[Saved data entries]

------------

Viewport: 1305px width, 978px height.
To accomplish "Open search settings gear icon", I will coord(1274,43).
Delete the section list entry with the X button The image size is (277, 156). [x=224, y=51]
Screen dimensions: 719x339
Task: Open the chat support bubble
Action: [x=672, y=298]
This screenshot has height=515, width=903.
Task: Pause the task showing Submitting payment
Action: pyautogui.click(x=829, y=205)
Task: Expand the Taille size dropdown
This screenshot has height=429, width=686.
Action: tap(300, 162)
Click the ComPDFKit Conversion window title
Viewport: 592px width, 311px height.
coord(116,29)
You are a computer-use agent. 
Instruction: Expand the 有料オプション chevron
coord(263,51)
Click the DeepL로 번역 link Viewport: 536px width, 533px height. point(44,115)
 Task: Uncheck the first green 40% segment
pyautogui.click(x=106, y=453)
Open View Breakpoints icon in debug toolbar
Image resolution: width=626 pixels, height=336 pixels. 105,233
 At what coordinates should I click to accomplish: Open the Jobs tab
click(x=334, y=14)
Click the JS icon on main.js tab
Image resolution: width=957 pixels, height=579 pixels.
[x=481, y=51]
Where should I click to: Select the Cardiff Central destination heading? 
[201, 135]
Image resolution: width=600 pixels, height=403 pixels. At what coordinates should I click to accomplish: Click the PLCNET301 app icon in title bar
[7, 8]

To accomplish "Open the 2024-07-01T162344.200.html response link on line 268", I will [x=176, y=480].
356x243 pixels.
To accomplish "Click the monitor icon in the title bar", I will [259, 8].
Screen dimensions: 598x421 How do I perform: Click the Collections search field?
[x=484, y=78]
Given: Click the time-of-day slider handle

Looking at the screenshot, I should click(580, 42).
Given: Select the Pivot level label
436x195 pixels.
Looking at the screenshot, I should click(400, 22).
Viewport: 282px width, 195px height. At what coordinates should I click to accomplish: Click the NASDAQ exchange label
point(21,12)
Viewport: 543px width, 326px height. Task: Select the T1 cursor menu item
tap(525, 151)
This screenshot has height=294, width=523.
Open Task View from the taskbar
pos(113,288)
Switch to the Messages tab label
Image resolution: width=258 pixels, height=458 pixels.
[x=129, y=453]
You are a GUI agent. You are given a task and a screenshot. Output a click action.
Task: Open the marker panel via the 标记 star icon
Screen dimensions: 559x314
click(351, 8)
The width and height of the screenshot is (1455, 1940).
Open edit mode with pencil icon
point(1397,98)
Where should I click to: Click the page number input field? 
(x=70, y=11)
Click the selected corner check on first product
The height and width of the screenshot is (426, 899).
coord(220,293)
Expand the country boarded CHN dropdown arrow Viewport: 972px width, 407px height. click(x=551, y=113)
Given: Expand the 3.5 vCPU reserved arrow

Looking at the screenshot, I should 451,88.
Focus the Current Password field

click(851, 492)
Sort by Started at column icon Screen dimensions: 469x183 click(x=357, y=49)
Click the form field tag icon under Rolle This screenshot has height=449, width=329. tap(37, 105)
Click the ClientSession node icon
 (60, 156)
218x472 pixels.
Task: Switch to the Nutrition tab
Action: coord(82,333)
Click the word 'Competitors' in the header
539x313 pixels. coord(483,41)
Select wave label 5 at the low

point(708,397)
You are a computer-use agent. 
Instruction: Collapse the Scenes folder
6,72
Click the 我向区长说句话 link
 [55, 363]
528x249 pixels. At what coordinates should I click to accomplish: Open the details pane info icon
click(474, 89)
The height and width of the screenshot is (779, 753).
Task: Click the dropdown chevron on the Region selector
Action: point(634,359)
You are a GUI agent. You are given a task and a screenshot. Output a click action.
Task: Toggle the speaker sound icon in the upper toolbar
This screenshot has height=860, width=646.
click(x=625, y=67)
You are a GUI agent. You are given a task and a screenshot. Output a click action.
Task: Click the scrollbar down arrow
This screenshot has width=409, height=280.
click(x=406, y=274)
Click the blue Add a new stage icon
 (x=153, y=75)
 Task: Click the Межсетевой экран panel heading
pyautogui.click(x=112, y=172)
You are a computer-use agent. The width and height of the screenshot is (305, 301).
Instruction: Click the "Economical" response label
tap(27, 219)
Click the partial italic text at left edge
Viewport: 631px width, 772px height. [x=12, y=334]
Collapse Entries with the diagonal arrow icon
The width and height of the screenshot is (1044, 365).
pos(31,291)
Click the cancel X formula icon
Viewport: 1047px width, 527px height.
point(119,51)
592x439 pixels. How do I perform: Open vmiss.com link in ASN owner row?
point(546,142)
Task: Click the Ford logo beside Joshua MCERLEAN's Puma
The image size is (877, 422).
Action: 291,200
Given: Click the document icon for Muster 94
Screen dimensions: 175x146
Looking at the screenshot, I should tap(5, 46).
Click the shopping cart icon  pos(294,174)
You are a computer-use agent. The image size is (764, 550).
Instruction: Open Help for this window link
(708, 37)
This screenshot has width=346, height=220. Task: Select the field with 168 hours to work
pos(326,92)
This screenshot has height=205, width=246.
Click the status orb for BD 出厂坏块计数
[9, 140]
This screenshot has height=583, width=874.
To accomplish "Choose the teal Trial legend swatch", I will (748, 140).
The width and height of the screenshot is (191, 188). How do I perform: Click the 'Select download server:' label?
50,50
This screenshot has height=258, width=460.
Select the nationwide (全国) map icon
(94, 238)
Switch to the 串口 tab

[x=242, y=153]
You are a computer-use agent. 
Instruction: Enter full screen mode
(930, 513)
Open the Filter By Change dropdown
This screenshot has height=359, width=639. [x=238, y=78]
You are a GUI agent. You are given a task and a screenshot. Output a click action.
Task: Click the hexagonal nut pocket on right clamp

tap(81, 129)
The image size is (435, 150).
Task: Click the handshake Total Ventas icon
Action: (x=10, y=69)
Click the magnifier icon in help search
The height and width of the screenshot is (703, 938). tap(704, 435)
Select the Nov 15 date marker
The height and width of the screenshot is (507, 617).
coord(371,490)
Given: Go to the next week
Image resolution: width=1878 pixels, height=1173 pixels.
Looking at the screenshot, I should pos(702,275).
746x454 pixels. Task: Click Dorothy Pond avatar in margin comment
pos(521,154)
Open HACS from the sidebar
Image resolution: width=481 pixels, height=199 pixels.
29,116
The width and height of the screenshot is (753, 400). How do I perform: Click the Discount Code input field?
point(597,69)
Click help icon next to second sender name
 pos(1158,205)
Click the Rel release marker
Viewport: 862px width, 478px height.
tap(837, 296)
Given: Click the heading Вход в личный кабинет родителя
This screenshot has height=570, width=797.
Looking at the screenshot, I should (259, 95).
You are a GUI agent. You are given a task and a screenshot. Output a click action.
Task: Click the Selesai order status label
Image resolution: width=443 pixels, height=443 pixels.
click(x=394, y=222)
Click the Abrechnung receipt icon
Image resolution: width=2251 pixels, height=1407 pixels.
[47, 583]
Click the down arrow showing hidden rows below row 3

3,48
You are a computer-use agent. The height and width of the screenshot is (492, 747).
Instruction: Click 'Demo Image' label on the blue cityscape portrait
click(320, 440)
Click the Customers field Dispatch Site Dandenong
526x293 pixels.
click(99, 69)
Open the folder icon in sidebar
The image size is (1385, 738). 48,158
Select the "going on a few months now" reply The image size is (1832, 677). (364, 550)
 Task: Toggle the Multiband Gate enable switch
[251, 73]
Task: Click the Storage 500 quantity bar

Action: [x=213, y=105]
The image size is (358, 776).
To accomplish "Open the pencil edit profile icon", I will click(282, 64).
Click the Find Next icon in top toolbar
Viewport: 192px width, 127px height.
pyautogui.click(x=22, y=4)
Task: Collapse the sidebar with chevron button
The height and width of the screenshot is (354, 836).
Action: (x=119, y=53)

------------

### What you are asked to do
Print the entries exactly. Include every one.

### Solution to this problem
Viewport: 1305px width, 978px height.
To accomplish "Open search settings gear icon", I will coord(1274,43).
Delete the section list entry with the X button The image size is (277, 156). [x=224, y=51]
Screen dimensions: 719x339
Task: Open the chat support bubble
Action: [x=672, y=298]
This screenshot has height=515, width=903.
Task: Pause the task showing Submitting payment
Action: pyautogui.click(x=829, y=205)
Task: Expand the Taille size dropdown
This screenshot has height=429, width=686.
Action: tap(300, 162)
Click the ComPDFKit Conversion window title
Viewport: 592px width, 311px height.
coord(116,29)
You are a computer-use agent. 
Instruction: Expand the 有料オプション chevron
coord(263,51)
Click the DeepL로 번역 link Viewport: 536px width, 533px height. point(44,115)
 Task: Uncheck the first green 40% segment
pyautogui.click(x=106, y=453)
Open View Breakpoints icon in debug toolbar
Image resolution: width=626 pixels, height=336 pixels. 105,233
 At what coordinates should I click to accomplish: Open the Jobs tab
click(x=334, y=14)
Click the JS icon on main.js tab
Image resolution: width=957 pixels, height=579 pixels.
[x=481, y=51]
Where should I click to: Select the Cardiff Central destination heading? 
[201, 135]
Image resolution: width=600 pixels, height=403 pixels. At what coordinates should I click to accomplish: Click the PLCNET301 app icon in title bar
[7, 8]

To accomplish "Open the 2024-07-01T162344.200.html response link on line 268", I will [x=176, y=480].
356x243 pixels.
To accomplish "Click the monitor icon in the title bar", I will [259, 8].
Screen dimensions: 598x421 How do I perform: Click the Collections search field?
[x=484, y=78]
Given: Click the time-of-day slider handle

Looking at the screenshot, I should click(580, 42).
Given: Select the Pivot level label
436x195 pixels.
Looking at the screenshot, I should click(400, 22).
Viewport: 282px width, 195px height. At what coordinates should I click to accomplish: Click the NASDAQ exchange label
point(21,12)
Viewport: 543px width, 326px height. Task: Select the T1 cursor menu item
tap(525, 151)
This screenshot has height=294, width=523.
Open Task View from the taskbar
pos(113,288)
Switch to the Messages tab label
Image resolution: width=258 pixels, height=458 pixels.
[x=129, y=453]
You are a GUI agent. You are given a task and a screenshot. Output a click action.
Task: Open the marker panel via the 标记 star icon
Screen dimensions: 559x314
click(351, 8)
The width and height of the screenshot is (1455, 1940).
Open edit mode with pencil icon
point(1397,98)
Where should I click to: Click the page number input field? 
(x=70, y=11)
Click the selected corner check on first product
The height and width of the screenshot is (426, 899).
coord(220,293)
Expand the country boarded CHN dropdown arrow Viewport: 972px width, 407px height. click(x=551, y=113)
Given: Expand the 3.5 vCPU reserved arrow

Looking at the screenshot, I should 451,88.
Focus the Current Password field

click(851, 492)
Sort by Started at column icon Screen dimensions: 469x183 click(x=357, y=49)
Click the form field tag icon under Rolle This screenshot has height=449, width=329. tap(37, 105)
Click the ClientSession node icon
 (60, 156)
218x472 pixels.
Task: Switch to the Nutrition tab
Action: coord(82,333)
Click the word 'Competitors' in the header
539x313 pixels. coord(483,41)
Select wave label 5 at the low

point(708,397)
You are a computer-use agent. 
Instruction: Collapse the Scenes folder
6,72
Click the 我向区长说句话 link
 [55, 363]
528x249 pixels. At what coordinates should I click to accomplish: Open the details pane info icon
click(474, 89)
The height and width of the screenshot is (779, 753).
Task: Click the dropdown chevron on the Region selector
Action: point(634,359)
You are a GUI agent. You are given a task and a screenshot. Output a click action.
Task: Toggle the speaker sound icon in the upper toolbar
This screenshot has height=860, width=646.
click(x=625, y=67)
You are a GUI agent. You are given a task and a screenshot. Output a click action.
Task: Click the scrollbar down arrow
This screenshot has width=409, height=280.
click(x=406, y=274)
Click the blue Add a new stage icon
 (x=153, y=75)
 Task: Click the Межсетевой экран panel heading
pyautogui.click(x=112, y=172)
You are a computer-use agent. The width and height of the screenshot is (305, 301).
Instruction: Click the "Economical" response label
tap(27, 219)
Click the partial italic text at left edge
Viewport: 631px width, 772px height. [x=12, y=334]
Collapse Entries with the diagonal arrow icon
The width and height of the screenshot is (1044, 365).
pos(31,291)
Click the cancel X formula icon
Viewport: 1047px width, 527px height.
point(119,51)
592x439 pixels. How do I perform: Open vmiss.com link in ASN owner row?
point(546,142)
Task: Click the Ford logo beside Joshua MCERLEAN's Puma
The image size is (877, 422).
Action: 291,200
Given: Click the document icon for Muster 94
Screen dimensions: 175x146
Looking at the screenshot, I should tap(5, 46).
Click the shopping cart icon  pos(294,174)
You are a computer-use agent. The image size is (764, 550).
Instruction: Open Help for this window link
(708, 37)
This screenshot has width=346, height=220. Task: Select the field with 168 hours to work
pos(326,92)
This screenshot has height=205, width=246.
Click the status orb for BD 出厂坏块计数
[9, 140]
This screenshot has height=583, width=874.
To accomplish "Choose the teal Trial legend swatch", I will (748, 140).
The width and height of the screenshot is (191, 188). How do I perform: Click the 'Select download server:' label?
50,50
This screenshot has height=258, width=460.
Select the nationwide (全国) map icon
(94, 238)
Switch to the 串口 tab

[x=242, y=153]
You are a computer-use agent. 
Instruction: Enter full screen mode
(930, 513)
Open the Filter By Change dropdown
This screenshot has height=359, width=639. [x=238, y=78]
You are a GUI agent. You are given a task and a screenshot. Output a click action.
Task: Click the hexagonal nut pocket on right clamp

tap(81, 129)
The image size is (435, 150).
Task: Click the handshake Total Ventas icon
Action: (x=10, y=69)
Click the magnifier icon in help search
The height and width of the screenshot is (703, 938). tap(704, 435)
Select the Nov 15 date marker
The height and width of the screenshot is (507, 617).
coord(371,490)
Given: Go to the next week
Image resolution: width=1878 pixels, height=1173 pixels.
Looking at the screenshot, I should pos(702,275).
746x454 pixels. Task: Click Dorothy Pond avatar in margin comment
pos(521,154)
Open HACS from the sidebar
Image resolution: width=481 pixels, height=199 pixels.
29,116
The width and height of the screenshot is (753, 400). How do I perform: Click the Discount Code input field?
point(597,69)
Click help icon next to second sender name
 pos(1158,205)
Click the Rel release marker
Viewport: 862px width, 478px height.
tap(837, 296)
Given: Click the heading Вход в личный кабинет родителя
This screenshot has height=570, width=797.
Looking at the screenshot, I should (259, 95).
You are a GUI agent. You are given a task and a screenshot. Output a click action.
Task: Click the Selesai order status label
Image resolution: width=443 pixels, height=443 pixels.
click(x=394, y=222)
Click the Abrechnung receipt icon
Image resolution: width=2251 pixels, height=1407 pixels.
[47, 583]
Click the down arrow showing hidden rows below row 3

3,48
You are a computer-use agent. The height and width of the screenshot is (492, 747).
Instruction: Click 'Demo Image' label on the blue cityscape portrait
click(320, 440)
Click the Customers field Dispatch Site Dandenong
526x293 pixels.
click(99, 69)
Open the folder icon in sidebar
The image size is (1385, 738). 48,158
Select the "going on a few months now" reply The image size is (1832, 677). (364, 550)
 Task: Toggle the Multiband Gate enable switch
[251, 73]
Task: Click the Storage 500 quantity bar

Action: [x=213, y=105]
The image size is (358, 776).
To accomplish "Open the pencil edit profile icon", I will click(282, 64).
Click the Find Next icon in top toolbar
Viewport: 192px width, 127px height.
pyautogui.click(x=22, y=4)
Task: Collapse the sidebar with chevron button
The height and width of the screenshot is (354, 836).
Action: (x=119, y=53)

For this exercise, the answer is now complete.